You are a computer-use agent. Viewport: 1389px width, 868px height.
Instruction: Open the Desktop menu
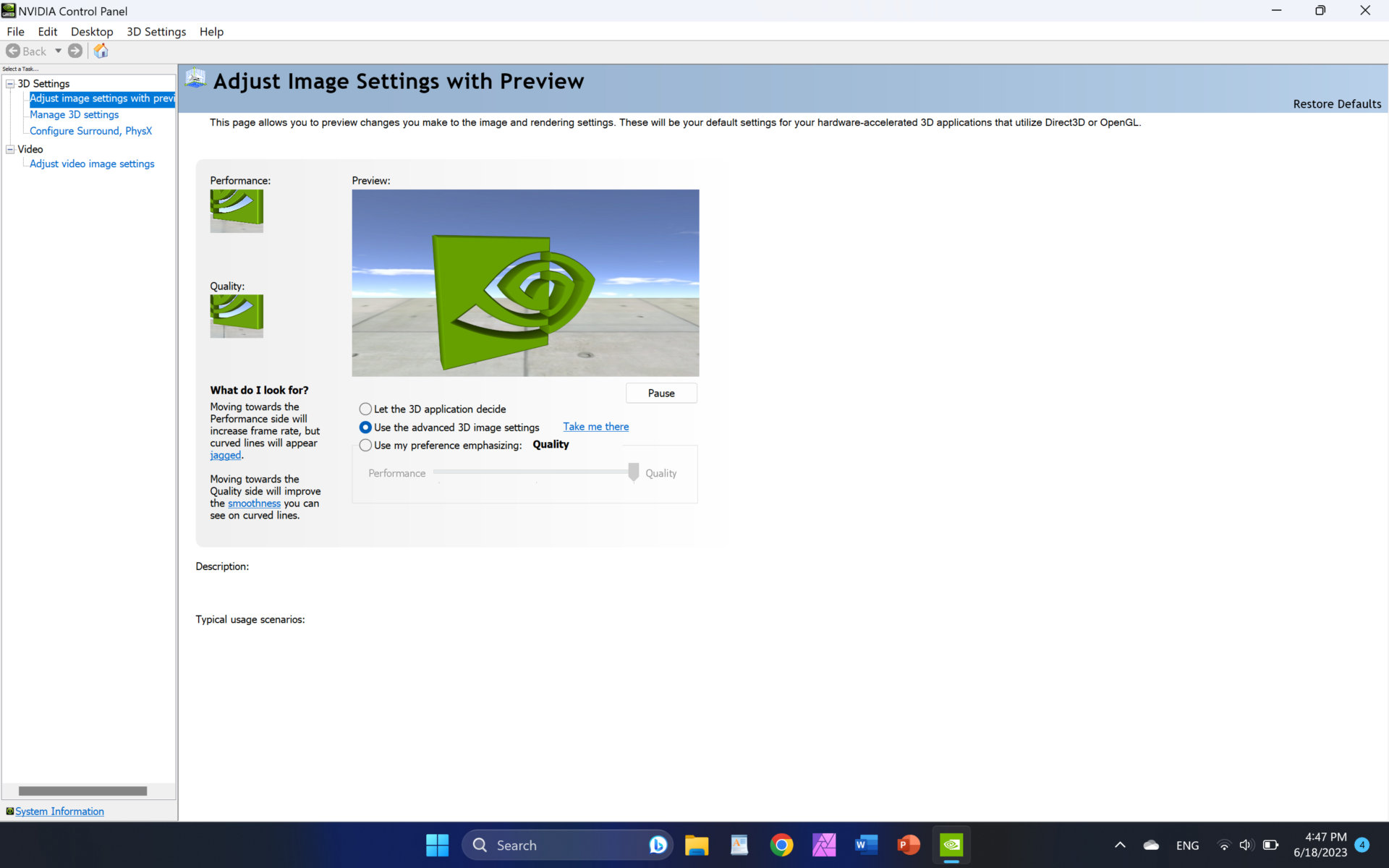click(92, 32)
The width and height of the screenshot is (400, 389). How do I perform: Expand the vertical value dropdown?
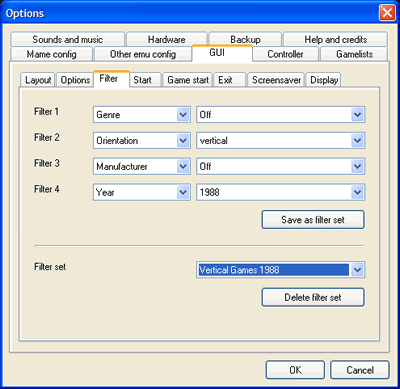pos(280,141)
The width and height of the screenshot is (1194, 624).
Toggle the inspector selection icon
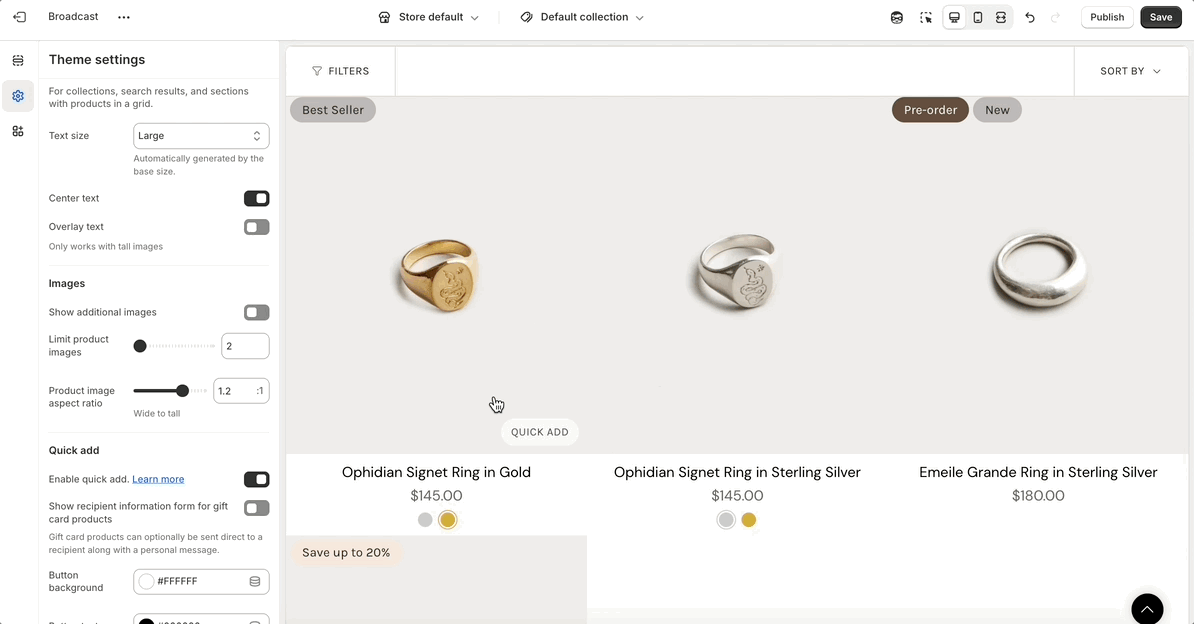pyautogui.click(x=926, y=17)
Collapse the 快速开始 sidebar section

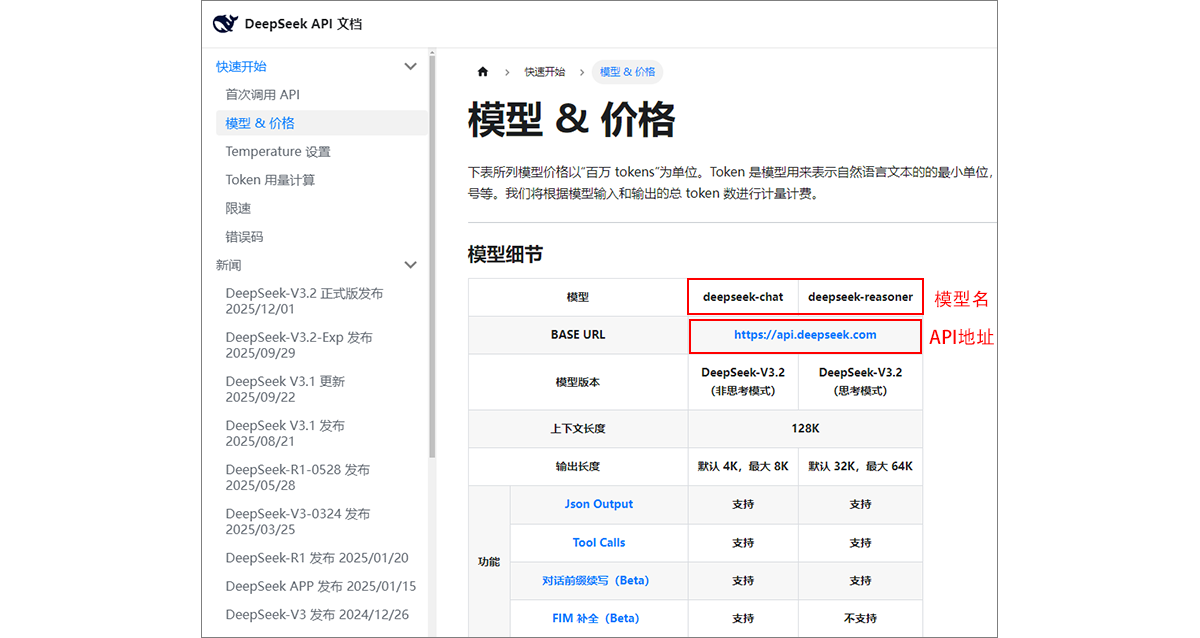point(411,65)
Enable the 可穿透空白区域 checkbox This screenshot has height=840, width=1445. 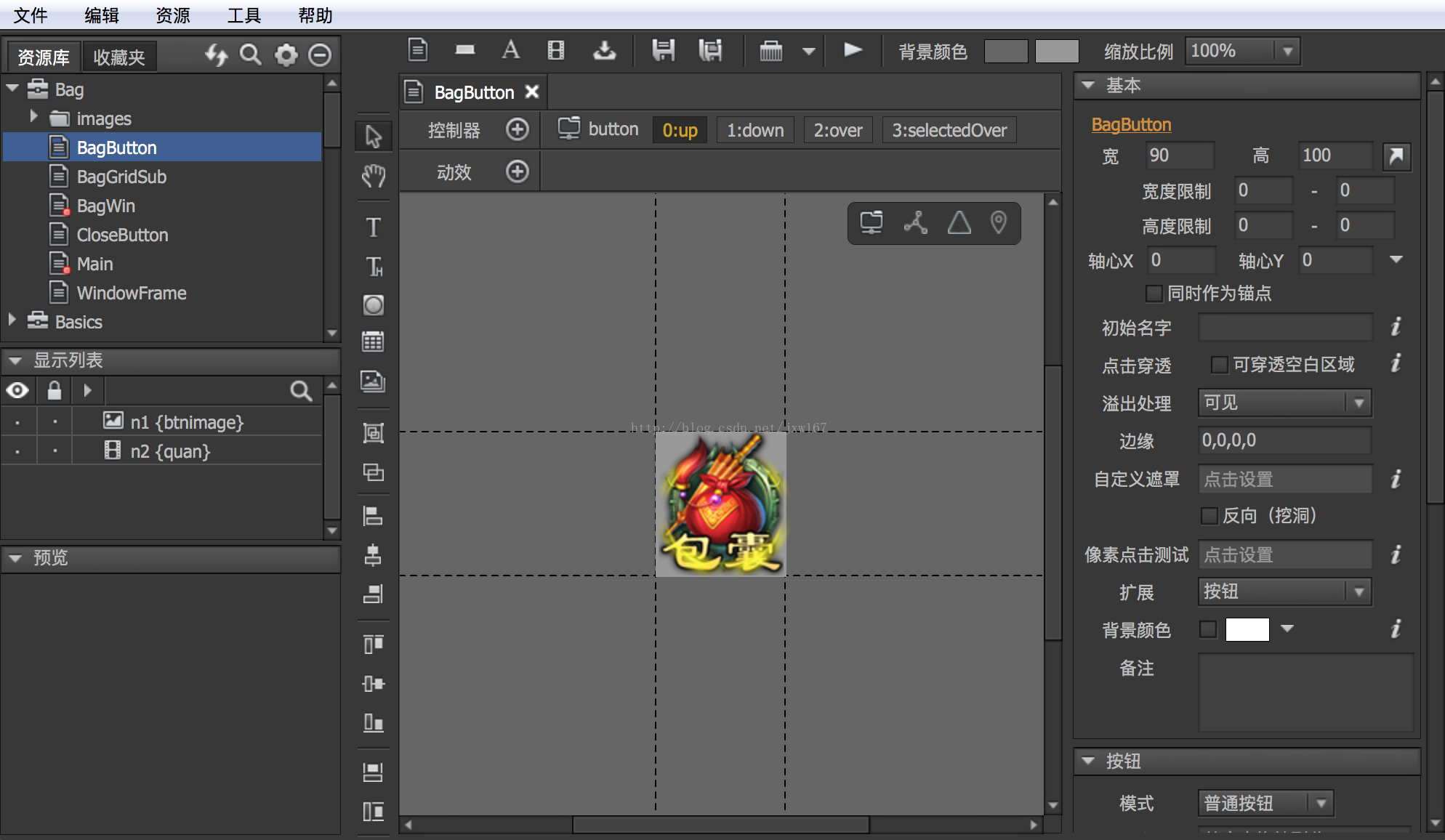pyautogui.click(x=1219, y=364)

——————————

Direction. Render the listing above, from its start through the line containing "pyautogui.click(x=926, y=17)", as a two-column CSV headed text and action. Pair each text with its answer on one row, put each in a single quoted field with line breaks replaced by spaces, and leave out the pictures.

The response.
text,action
"You are a computer-use agent. Viewport: 1389px width, 868px height. Instruction: Open the Desktop menu","click(92, 32)"
"The width and height of the screenshot is (400, 389). How do I perform: Expand the vertical value dropdown?","pos(280,141)"
"The width and height of the screenshot is (1194, 624). Toggle the inspector selection icon","pyautogui.click(x=926, y=17)"